E X Expansion Proof

After so much theory i finally prove that e x equals its maclaurin series.

E x expansion proof. The standard definition of an algebraic function is provided using an algebraic equation. In mathematics the taylor series is the most famous series that is utilized in several mathematical as well as practical problems. This is one of the properties that makes the exponential function really important. Find the taylor series expansion for e x when x is zero and determine its radius of convergence.

In the denominator for each term in the infinite sum. X 5 5. This leaves the terms x 0 n in the numerator and n. Complete solution before starting this problem note that the taylor series expansion of any function about the point c 0 is the same as finding its maclaurin series expansion.

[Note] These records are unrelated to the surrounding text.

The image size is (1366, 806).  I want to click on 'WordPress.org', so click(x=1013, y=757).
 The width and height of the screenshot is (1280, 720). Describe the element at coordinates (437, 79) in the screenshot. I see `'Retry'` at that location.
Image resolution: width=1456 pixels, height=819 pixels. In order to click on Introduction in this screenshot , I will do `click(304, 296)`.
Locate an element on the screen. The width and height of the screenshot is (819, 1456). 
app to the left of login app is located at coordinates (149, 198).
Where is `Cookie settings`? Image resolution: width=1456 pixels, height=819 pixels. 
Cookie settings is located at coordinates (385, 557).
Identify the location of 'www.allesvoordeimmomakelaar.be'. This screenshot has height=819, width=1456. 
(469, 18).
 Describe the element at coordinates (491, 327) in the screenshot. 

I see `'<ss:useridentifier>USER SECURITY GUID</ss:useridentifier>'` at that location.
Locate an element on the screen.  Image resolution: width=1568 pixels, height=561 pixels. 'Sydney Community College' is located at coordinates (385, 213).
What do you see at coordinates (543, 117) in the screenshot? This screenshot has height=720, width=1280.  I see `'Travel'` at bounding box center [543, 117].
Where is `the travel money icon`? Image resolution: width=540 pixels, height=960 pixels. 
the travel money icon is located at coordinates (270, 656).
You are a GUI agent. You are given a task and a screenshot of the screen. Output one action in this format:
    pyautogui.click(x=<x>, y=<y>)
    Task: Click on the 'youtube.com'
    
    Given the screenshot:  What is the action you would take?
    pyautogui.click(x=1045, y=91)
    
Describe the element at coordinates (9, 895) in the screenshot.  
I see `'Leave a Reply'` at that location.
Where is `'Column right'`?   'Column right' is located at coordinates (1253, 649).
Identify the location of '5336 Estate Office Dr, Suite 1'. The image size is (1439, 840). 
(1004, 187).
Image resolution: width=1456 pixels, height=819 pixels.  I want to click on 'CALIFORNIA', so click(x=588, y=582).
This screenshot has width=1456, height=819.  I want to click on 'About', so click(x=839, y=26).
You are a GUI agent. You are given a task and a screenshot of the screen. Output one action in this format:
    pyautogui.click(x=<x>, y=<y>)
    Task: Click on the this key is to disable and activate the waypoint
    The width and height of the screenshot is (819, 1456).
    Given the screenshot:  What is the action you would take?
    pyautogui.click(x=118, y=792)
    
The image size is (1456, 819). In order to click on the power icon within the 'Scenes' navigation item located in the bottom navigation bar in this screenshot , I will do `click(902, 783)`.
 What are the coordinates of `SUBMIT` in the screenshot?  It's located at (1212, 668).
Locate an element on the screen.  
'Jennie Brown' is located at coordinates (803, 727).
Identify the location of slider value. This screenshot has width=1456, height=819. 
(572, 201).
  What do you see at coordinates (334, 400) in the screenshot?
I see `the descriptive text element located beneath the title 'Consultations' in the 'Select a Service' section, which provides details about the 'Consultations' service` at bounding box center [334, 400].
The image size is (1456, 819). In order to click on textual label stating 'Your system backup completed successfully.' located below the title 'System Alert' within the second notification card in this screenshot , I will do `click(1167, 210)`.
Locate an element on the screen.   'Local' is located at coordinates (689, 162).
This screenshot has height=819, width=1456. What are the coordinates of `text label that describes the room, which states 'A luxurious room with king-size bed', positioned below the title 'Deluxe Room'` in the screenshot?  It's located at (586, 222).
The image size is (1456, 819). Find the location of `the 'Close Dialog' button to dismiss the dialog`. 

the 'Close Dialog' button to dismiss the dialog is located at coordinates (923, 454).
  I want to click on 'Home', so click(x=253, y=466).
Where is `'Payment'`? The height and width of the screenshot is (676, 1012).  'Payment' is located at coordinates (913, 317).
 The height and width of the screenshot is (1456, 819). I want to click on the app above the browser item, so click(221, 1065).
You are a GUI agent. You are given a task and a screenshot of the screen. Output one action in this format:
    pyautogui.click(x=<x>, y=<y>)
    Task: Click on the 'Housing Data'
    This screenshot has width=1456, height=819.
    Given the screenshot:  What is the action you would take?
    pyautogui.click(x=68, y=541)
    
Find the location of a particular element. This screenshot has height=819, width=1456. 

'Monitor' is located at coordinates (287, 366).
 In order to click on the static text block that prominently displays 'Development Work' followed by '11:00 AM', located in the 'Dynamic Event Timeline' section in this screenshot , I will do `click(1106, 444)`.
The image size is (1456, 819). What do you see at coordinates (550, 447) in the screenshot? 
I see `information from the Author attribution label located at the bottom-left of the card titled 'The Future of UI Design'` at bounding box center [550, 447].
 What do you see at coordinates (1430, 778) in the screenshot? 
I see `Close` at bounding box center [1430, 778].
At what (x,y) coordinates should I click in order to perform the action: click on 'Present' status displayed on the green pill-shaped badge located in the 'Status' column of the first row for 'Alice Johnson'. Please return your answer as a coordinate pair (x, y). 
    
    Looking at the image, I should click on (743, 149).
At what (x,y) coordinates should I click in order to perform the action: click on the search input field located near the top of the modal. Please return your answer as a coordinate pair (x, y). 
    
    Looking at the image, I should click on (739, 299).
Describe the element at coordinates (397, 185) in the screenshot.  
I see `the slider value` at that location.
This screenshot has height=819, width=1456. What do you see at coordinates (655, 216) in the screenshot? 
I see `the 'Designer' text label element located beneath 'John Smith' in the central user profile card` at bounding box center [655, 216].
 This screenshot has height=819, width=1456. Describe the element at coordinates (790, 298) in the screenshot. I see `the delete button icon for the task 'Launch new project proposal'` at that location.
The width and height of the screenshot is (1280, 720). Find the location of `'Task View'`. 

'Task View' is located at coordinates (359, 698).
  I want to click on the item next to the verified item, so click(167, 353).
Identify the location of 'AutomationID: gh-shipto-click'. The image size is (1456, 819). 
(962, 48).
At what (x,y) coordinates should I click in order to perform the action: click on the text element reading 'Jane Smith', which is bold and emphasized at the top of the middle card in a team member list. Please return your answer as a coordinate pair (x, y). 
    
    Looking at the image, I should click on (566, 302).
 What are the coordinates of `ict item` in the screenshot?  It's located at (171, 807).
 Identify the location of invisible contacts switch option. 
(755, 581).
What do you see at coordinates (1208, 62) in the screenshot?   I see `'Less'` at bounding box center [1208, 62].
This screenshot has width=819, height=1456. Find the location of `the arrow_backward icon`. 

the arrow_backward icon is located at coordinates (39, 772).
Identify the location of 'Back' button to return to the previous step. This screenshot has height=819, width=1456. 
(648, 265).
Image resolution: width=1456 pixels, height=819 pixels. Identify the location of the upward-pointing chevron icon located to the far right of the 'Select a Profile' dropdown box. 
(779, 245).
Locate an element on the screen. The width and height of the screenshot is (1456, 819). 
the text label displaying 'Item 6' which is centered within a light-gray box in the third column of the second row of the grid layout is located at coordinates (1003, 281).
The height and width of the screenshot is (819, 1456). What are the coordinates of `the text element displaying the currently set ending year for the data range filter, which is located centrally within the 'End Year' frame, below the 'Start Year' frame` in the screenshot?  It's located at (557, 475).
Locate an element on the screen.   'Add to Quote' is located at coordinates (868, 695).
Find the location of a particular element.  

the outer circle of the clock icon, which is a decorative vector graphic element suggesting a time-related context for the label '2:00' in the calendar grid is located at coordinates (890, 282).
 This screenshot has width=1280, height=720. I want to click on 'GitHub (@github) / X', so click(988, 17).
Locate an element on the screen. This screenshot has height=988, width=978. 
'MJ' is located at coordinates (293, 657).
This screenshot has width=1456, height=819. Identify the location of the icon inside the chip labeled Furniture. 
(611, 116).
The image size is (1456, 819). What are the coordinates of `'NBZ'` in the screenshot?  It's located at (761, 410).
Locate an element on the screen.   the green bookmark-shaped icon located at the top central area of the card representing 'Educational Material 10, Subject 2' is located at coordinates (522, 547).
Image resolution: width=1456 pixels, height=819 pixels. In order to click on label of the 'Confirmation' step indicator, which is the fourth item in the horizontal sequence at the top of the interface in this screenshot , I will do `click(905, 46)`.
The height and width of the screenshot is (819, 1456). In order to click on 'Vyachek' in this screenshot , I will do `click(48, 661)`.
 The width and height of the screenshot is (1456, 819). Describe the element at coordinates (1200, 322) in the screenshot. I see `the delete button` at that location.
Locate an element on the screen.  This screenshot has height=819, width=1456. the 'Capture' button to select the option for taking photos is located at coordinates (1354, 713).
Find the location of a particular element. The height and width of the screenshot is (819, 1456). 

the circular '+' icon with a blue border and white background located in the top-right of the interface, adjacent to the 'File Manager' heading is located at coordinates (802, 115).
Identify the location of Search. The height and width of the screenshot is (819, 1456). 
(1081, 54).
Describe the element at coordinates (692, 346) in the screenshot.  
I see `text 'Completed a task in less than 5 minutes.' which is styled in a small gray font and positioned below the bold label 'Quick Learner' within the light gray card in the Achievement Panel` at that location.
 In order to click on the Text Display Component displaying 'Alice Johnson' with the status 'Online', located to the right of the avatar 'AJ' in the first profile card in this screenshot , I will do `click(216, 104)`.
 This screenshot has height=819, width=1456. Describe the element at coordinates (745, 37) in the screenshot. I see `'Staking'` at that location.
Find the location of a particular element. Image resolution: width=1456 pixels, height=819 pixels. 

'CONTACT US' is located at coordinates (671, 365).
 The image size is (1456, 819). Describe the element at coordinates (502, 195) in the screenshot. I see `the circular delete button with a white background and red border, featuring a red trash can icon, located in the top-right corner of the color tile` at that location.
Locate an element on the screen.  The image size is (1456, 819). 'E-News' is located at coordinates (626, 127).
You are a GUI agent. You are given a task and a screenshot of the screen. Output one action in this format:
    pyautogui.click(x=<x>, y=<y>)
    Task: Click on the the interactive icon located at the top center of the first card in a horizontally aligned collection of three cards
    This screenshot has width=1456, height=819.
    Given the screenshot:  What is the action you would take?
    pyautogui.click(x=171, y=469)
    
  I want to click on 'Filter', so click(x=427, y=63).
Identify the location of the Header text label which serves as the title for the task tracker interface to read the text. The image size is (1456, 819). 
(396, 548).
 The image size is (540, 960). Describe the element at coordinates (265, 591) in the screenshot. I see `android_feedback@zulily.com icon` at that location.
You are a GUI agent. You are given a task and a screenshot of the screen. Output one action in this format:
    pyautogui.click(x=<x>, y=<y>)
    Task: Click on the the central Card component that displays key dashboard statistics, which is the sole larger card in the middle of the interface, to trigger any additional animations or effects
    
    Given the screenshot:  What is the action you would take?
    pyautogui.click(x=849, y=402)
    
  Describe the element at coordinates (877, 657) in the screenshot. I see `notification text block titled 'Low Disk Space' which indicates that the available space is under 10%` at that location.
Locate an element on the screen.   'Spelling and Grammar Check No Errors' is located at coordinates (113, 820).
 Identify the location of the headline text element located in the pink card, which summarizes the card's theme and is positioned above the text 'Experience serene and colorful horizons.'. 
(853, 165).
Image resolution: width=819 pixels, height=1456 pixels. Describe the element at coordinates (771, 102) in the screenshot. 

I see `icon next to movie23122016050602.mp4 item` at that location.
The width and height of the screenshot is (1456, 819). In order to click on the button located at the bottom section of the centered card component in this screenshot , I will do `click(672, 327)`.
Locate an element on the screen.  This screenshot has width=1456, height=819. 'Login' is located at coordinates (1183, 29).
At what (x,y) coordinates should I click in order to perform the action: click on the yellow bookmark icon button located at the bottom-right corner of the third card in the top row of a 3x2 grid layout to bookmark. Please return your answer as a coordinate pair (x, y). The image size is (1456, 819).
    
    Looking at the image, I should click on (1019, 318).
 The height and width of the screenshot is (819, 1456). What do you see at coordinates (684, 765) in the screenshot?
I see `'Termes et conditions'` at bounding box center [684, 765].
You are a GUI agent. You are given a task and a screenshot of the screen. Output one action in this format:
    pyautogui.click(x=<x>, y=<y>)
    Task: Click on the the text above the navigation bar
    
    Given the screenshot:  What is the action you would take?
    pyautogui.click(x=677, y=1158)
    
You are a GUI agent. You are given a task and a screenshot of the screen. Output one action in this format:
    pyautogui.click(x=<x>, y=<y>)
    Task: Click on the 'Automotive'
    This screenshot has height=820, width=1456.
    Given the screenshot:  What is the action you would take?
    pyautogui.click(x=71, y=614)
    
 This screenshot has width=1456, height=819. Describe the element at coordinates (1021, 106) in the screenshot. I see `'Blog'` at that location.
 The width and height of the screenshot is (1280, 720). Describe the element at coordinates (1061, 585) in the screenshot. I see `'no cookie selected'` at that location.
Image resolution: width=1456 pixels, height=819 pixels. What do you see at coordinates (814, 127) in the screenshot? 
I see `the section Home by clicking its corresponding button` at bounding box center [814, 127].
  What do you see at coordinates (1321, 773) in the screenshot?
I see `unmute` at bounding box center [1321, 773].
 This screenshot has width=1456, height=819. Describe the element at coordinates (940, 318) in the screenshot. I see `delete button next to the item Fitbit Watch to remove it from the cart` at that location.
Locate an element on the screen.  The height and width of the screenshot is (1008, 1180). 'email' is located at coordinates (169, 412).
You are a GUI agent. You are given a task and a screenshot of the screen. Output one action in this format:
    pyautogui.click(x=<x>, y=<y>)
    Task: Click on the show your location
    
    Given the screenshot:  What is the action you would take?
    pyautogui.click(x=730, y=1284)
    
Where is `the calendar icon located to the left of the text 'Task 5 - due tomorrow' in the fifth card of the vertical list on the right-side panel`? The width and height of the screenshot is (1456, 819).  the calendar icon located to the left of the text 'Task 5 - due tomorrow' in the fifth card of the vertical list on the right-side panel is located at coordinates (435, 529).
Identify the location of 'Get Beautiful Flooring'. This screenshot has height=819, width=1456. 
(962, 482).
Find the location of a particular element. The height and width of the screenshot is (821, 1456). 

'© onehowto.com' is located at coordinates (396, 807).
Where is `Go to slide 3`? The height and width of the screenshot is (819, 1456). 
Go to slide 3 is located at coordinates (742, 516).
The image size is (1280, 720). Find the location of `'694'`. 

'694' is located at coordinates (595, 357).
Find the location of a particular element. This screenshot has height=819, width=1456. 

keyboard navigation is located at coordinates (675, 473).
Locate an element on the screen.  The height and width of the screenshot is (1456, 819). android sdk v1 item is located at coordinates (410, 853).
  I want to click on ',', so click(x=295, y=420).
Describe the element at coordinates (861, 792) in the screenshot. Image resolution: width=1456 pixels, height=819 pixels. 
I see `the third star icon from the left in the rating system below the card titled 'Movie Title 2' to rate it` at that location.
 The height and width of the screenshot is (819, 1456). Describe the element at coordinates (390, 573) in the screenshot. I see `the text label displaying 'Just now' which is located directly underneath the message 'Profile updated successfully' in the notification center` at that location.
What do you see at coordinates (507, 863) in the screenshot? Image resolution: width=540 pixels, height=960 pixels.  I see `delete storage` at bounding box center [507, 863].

We only needed it here to prove the result above. Allow for removal by moderators and thoughts about future. For a derivation of the formula for the maclaurin series of the exponential se. For real numbers c and d a function of the form is also an exponential function since it can be rewritten as.

X 3 3. X 4 4. As functions of a real variable exponential functions are uniquely characterized by the fact that the growth rate of such a function that is its derivative is directly. The derivative of e x is e x.

The taylor theorem expresses a function in the form of the sum of infinite terms. Where b is a positive real number not equal to 1 and the argument x occurs as an exponent. A taylor series is an expansion of some function into an infinite sum of terms where each term has a larger exponent like x x 2 x 3 etc. Featured on meta hot meta posts.

We can now apply that to calculate the derivative of other functions involving the exponential. These terms are determined from the derivative of a given function for a particular point. Now you can forget for a while the series expression for the exponential.